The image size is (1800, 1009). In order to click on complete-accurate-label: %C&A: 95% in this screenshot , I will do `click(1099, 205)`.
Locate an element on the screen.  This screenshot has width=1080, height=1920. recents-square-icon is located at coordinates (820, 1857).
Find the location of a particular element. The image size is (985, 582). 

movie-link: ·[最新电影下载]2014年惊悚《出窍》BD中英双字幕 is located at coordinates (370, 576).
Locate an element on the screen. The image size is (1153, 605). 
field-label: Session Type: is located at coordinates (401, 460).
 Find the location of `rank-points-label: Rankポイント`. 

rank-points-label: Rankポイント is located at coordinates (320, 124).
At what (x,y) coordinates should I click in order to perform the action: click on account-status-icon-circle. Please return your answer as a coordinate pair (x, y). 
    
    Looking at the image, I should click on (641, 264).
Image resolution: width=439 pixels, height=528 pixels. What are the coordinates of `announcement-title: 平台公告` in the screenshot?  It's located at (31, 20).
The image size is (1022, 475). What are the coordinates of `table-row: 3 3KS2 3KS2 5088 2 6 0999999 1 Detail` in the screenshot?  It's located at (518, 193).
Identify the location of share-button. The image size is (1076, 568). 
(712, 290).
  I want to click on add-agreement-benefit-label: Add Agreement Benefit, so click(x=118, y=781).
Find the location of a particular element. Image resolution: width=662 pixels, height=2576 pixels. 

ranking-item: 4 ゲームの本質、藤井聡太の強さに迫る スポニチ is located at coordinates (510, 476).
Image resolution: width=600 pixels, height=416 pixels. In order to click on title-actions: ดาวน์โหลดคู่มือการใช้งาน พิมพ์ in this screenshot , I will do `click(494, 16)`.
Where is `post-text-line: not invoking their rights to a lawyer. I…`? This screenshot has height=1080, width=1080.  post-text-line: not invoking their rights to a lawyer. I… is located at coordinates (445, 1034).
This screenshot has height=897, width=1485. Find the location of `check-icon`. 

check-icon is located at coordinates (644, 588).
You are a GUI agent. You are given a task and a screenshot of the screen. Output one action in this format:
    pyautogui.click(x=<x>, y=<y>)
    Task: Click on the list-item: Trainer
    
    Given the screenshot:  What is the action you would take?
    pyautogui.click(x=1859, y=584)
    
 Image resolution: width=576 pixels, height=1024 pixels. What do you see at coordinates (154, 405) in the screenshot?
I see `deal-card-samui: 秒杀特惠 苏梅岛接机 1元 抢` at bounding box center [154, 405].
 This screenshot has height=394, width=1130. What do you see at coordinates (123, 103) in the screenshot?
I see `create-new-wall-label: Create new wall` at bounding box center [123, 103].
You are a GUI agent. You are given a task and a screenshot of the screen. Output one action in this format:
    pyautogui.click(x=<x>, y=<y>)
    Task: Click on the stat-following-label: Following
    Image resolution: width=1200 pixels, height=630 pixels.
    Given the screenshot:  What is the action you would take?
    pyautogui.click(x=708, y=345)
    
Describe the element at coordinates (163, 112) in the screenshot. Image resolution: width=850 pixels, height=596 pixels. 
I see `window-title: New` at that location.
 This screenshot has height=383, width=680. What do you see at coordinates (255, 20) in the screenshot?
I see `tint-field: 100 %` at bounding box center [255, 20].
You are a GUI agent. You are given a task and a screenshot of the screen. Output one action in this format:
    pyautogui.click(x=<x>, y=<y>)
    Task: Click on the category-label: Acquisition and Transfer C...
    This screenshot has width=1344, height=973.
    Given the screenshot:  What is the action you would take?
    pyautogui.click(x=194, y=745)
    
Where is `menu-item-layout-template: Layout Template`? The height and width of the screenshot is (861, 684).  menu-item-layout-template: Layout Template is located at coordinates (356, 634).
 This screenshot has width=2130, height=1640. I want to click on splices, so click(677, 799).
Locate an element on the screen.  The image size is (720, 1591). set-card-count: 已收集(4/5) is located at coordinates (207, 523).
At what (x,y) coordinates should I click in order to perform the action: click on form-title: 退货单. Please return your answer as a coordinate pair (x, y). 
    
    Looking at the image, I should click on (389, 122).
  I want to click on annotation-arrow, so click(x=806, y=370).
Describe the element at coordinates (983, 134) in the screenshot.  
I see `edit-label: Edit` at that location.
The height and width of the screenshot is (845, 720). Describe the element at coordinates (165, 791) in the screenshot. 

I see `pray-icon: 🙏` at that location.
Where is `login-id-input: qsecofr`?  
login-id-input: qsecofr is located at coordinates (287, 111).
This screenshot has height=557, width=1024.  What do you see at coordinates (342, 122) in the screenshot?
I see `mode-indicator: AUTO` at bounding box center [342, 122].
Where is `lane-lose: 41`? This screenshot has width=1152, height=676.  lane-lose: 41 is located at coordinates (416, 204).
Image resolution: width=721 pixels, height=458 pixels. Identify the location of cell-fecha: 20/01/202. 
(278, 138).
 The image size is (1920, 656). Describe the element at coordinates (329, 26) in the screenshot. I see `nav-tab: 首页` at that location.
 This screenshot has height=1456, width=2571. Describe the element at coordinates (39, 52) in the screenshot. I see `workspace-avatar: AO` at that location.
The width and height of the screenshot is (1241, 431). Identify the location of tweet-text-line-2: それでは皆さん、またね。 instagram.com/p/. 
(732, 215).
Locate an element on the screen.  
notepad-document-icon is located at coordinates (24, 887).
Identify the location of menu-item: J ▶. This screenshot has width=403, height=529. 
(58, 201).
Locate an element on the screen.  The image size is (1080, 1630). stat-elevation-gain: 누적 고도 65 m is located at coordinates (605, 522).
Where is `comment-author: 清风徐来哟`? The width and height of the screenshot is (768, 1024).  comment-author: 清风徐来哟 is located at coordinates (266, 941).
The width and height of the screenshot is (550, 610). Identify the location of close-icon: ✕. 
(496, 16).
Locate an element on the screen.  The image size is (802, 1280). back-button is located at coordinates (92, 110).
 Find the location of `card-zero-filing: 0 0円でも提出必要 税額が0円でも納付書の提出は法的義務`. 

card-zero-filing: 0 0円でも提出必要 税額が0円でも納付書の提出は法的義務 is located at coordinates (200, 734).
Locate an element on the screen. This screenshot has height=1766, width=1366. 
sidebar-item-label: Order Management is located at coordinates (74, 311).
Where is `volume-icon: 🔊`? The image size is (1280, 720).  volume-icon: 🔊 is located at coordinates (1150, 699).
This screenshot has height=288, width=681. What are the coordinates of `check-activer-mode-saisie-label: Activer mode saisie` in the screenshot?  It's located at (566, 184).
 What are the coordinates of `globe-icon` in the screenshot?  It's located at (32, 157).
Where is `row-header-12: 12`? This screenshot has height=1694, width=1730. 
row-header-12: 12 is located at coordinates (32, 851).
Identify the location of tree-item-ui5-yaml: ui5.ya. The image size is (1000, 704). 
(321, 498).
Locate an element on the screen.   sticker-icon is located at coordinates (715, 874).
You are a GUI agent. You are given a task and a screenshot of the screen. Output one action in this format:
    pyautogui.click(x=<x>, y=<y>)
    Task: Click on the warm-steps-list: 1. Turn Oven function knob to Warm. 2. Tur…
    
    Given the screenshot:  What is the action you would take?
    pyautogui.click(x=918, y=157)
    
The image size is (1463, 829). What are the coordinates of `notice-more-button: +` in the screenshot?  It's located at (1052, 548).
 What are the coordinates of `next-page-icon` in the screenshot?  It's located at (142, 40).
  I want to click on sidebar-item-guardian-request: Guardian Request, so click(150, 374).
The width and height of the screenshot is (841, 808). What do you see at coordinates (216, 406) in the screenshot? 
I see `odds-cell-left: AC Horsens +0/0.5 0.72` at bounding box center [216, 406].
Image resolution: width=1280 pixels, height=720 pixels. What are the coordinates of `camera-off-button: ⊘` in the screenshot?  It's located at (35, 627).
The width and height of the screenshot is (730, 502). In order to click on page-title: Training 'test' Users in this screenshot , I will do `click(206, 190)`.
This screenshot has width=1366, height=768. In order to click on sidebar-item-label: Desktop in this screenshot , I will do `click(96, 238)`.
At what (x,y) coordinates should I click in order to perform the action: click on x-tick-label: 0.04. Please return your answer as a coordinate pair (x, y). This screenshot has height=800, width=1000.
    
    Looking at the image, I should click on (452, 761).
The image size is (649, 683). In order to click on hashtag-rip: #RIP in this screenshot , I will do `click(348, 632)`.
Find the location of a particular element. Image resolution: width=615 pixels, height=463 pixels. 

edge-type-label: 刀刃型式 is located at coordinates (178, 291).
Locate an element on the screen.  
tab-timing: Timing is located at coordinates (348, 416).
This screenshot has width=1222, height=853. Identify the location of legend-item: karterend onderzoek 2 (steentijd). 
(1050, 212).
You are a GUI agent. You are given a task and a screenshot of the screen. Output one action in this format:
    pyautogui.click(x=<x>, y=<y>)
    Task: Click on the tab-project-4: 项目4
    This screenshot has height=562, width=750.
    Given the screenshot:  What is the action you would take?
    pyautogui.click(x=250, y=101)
..............................
Written task. Rewrite the part of the records that opens with the line containing "The width and height of the screenshot is (841, 808)." and closes with the line containing "Looking at the image, I should click on (452, 761).", changing "coordinate pair" to "pair of numbers" and leaving everything else the same.

Solution.
The width and height of the screenshot is (841, 808). What do you see at coordinates (216, 406) in the screenshot? 
I see `odds-cell-left: AC Horsens +0/0.5 0.72` at bounding box center [216, 406].
Image resolution: width=1280 pixels, height=720 pixels. What are the coordinates of `camera-off-button: ⊘` in the screenshot?  It's located at (35, 627).
The width and height of the screenshot is (730, 502). In order to click on page-title: Training 'test' Users in this screenshot , I will do `click(206, 190)`.
This screenshot has width=1366, height=768. In order to click on sidebar-item-label: Desktop in this screenshot , I will do `click(96, 238)`.
At what (x,y) coordinates should I click in order to perform the action: click on x-tick-label: 0.04. Please return your answer as a pair of numbers (x, y). This screenshot has height=800, width=1000.
    
    Looking at the image, I should click on (452, 761).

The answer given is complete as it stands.